What you can now do is use the result from the Cell Link in a formula to obtain your desired result. For example, if you were using a ComboBox linked to cell A1, the Input Range for it was in B1:B11, and also in range C2:G11 you have data that corresponds to the the Input Range you could use the VLOOKUP Function to return a corresponding entry, say in Column D, like below;

=VLOOKUP($A$1,$B$2:$G$11,3,False)

OR if we have named the ranges (good practice)

=VLOOKUP(ComboLink,DataTable,3,False)

As mentioned above, this is often enough for the majority of Excel users. Take the time to experiment with these controls and you will be amazed (with some lateral thinking) just how much you can do in Excel with a changing whole number and/or the Boolean value True and False. See Also: ComboBox Wizard

Controls From the Control Toolbox Toolbar

These controls, which are ActiveX controls , offer far more flexibility than their counterparts from the Forms toolbar. These Controls are available in both the Excel interface and the Visual Basic Editor. The reason they are very flexible is that we can trap their Events. The Event could be a simple click, a double click, change (e.g. new selection from a ComboBox), a user leaving the control and shifting focus to another control or back to the Excel interface and many more.

ActiveX controls also have a long list of Properties (Font, Caption, Name, Linked Cell, Height and much more). The Properties are dependent on the type of Control, however Properties such as the Name are common across all controls as are many other Properties.

It is rare that an ActiveX control is used without also using some VBA code that is run as one of it's Events take place. If you are not familiar with VBA you should probably opt for a Control from the Forms Toolbar. When an ActiveX control is added to a Worksheet it is embedded and becomes an Object member of the Worksheet, which is also an Object. This will also automatically put us into "Design Mode" which in turns allows us to work with the Control without any Events firing. To trap any one of the Events of the Control, the Event Procedure must be placed in the Private Module of the Worksheet Object. This is done by double clicking the Control (while in design mode).
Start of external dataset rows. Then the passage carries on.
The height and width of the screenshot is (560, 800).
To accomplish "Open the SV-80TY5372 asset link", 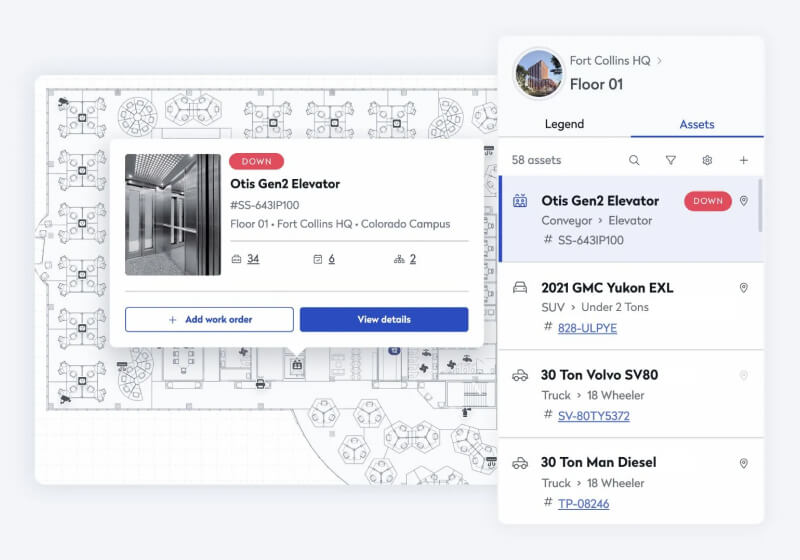I will (x=593, y=416).
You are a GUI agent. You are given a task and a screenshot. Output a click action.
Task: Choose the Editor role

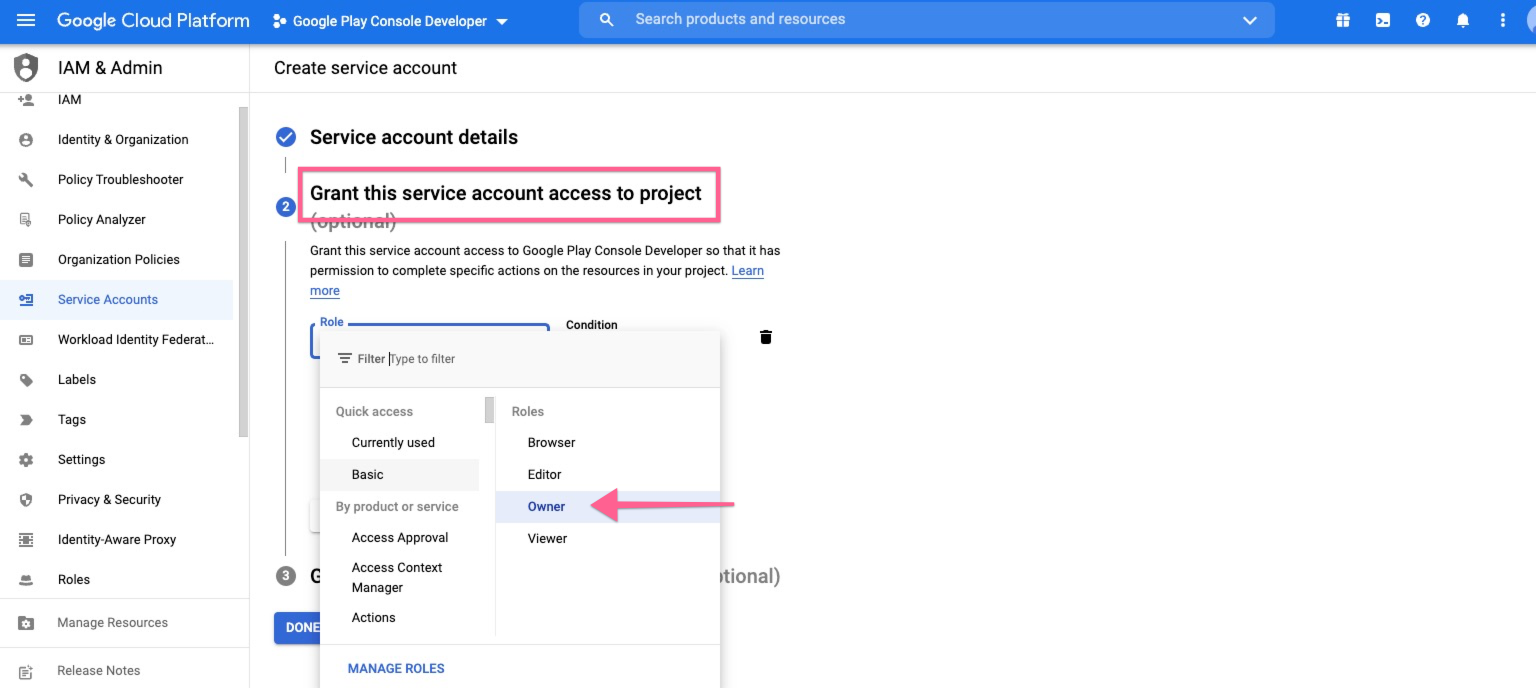point(545,475)
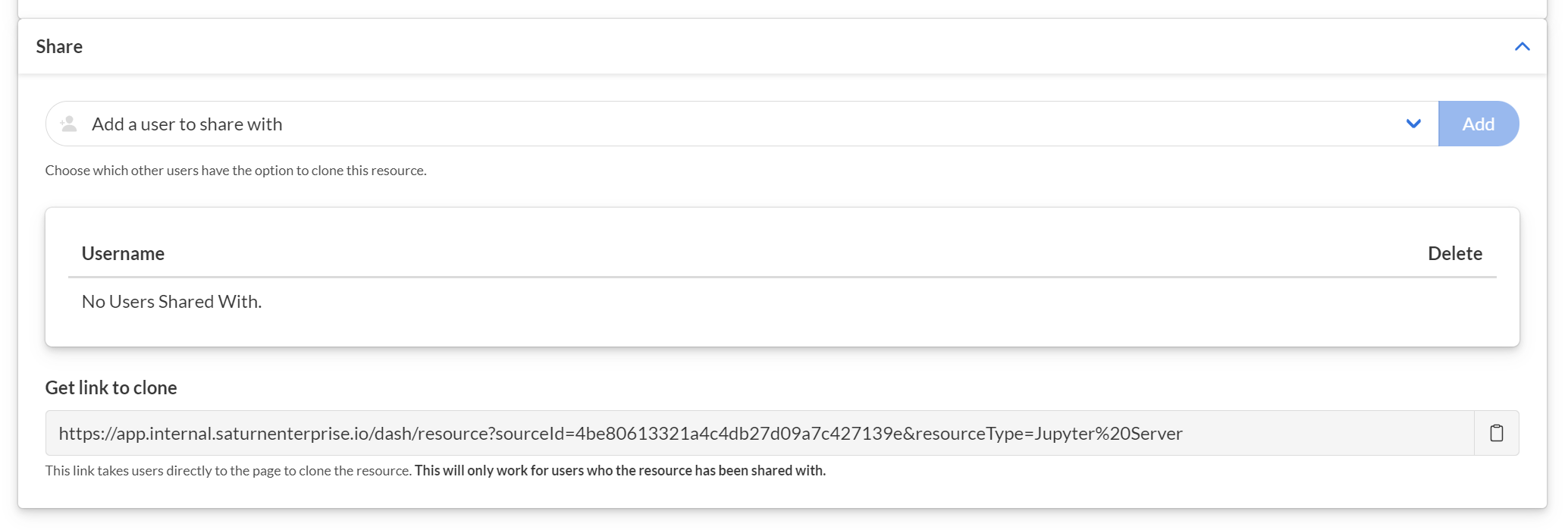The width and height of the screenshot is (1568, 530).
Task: Click 'This link takes users directly' description
Action: (x=228, y=470)
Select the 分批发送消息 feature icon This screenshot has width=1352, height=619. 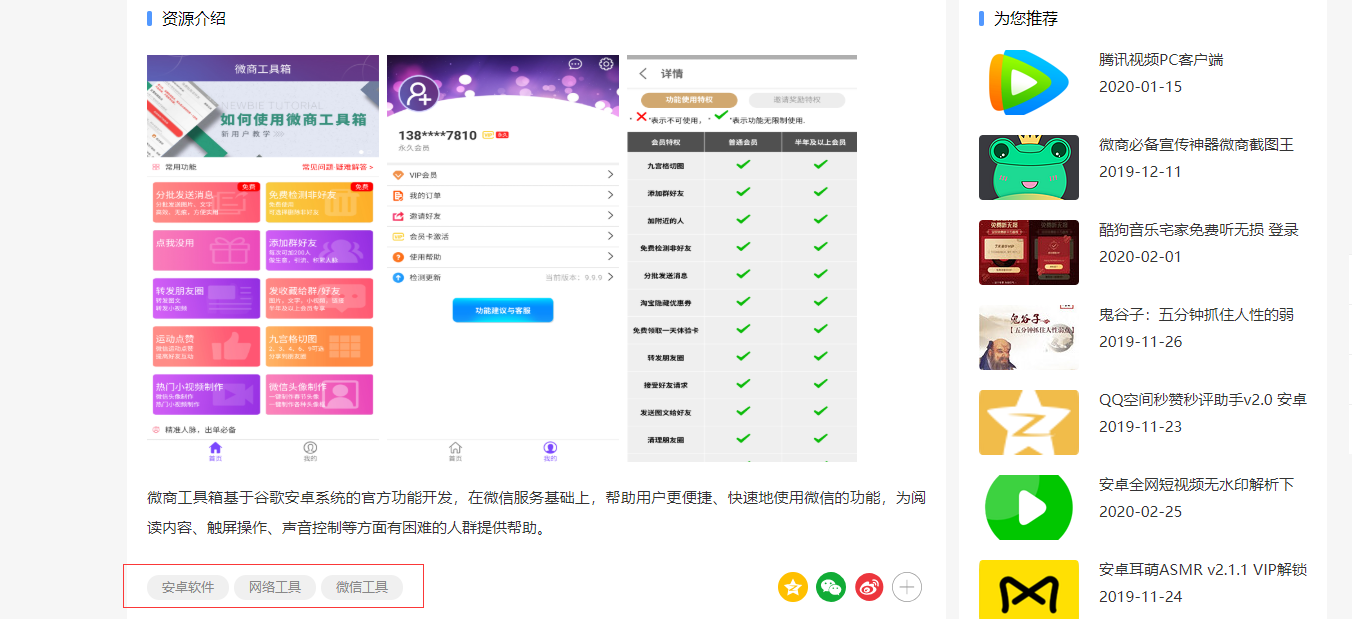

This takes you straight to the Private Module and defaults to a particular Event Procedure, often the Click or Change Event. To specify another available Event Procedure, ensure you are somewhere in an existing Event Procedure, then select one from the "Procedure" Combobox, which is located at the top right of the Private Module.

*ActiveX controls are usually fully programmable objects that can be used by developers to create highly customised applications within the shell of the original application.